Ainda segundo Tuchaua, a produção de medicamentos envolve cerca de 100 pessoas, sem distinção de idade e gênero. “Todas as famílias da comunidade trabalham no projeto. Quando a indígena não pode trabalhar vai o esposo e pra gente isso não faz diferença”, afirma. Essa união dos parentes e parentas tem fortalecido bastante a comunidade, que pretende dar continuidade à ação que visa a democratização do acesso a saúde, levando em conta, porém, o equilíbrio com os seres e a harmonia com a natureza.
“Todos nós agradecemos ao apoio dado porque não tínhamos como dar continuidade a esse trabalho que a gente já vem desenvolvendo. O projeto veio para fortalecer, porque a partir de agora, com a finalização do projeto, nós vamos dar continuidade e o projeto trouxe uma solução para nós, que já estamos trabalhando a divulgação com panfletos, também a questão do recurso com a venda dos medicamentos e que será distribuído entre as pessoas que estão trabalhando”, finaliza a professora Margareth.

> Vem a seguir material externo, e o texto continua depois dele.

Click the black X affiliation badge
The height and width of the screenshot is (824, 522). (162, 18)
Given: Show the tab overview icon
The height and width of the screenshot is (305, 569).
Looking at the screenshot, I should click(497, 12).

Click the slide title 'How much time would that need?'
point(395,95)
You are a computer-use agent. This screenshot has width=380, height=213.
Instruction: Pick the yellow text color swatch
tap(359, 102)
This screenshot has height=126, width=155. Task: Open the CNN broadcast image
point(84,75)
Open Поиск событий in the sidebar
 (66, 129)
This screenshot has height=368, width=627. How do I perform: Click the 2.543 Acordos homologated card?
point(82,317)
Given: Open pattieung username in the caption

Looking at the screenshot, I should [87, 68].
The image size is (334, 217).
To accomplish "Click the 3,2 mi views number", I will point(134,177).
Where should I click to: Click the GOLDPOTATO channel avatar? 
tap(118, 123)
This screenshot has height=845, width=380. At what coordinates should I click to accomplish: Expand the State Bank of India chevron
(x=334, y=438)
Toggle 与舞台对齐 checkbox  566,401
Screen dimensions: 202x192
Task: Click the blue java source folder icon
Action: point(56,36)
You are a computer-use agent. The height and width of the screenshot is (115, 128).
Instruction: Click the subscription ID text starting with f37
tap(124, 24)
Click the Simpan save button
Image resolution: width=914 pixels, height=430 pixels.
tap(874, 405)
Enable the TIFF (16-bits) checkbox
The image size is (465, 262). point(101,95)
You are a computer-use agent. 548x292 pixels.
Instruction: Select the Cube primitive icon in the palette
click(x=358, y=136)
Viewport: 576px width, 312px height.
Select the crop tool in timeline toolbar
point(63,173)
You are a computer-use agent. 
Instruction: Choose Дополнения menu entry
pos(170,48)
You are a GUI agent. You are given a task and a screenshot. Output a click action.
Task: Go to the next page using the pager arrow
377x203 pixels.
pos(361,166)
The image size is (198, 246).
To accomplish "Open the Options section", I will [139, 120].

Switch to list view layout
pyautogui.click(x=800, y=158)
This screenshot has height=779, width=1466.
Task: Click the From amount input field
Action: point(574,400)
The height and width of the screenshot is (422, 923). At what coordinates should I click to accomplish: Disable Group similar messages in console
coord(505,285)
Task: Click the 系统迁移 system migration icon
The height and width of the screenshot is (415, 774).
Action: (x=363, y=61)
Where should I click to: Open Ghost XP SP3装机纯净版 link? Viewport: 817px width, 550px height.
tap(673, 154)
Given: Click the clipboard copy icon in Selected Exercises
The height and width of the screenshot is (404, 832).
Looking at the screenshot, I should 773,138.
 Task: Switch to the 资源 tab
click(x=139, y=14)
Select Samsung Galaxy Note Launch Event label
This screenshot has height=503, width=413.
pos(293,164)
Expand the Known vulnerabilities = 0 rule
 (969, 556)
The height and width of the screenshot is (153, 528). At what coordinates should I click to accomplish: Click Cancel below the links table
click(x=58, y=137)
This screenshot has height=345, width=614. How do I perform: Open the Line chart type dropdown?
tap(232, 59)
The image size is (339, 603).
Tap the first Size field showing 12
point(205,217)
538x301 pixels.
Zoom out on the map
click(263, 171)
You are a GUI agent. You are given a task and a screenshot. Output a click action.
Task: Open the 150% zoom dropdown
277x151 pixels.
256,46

[1] Em português, Maytapu significa ‘agrupamento de muitas etnias’. Os relatos históricos dão conta de que esta etnia foi constituída pela junção de várias etnias, como Tapuia, Bulgre e Tupinambá. Foragidos de combates entre índios e portugueses, no período da Revolução Cabana (1835-1840), os indígenas se agruparam na floresta para garantir a sobrevivência. Assim, o conflito cultural foi inevitável, especialmente em relação às línguas faladas e aos costumes. Com a chegada dos jesuítas, a partir da catequização, os indígenas aprenderam a língua Nheengatu, falada até hoje por alguns indígenas da região.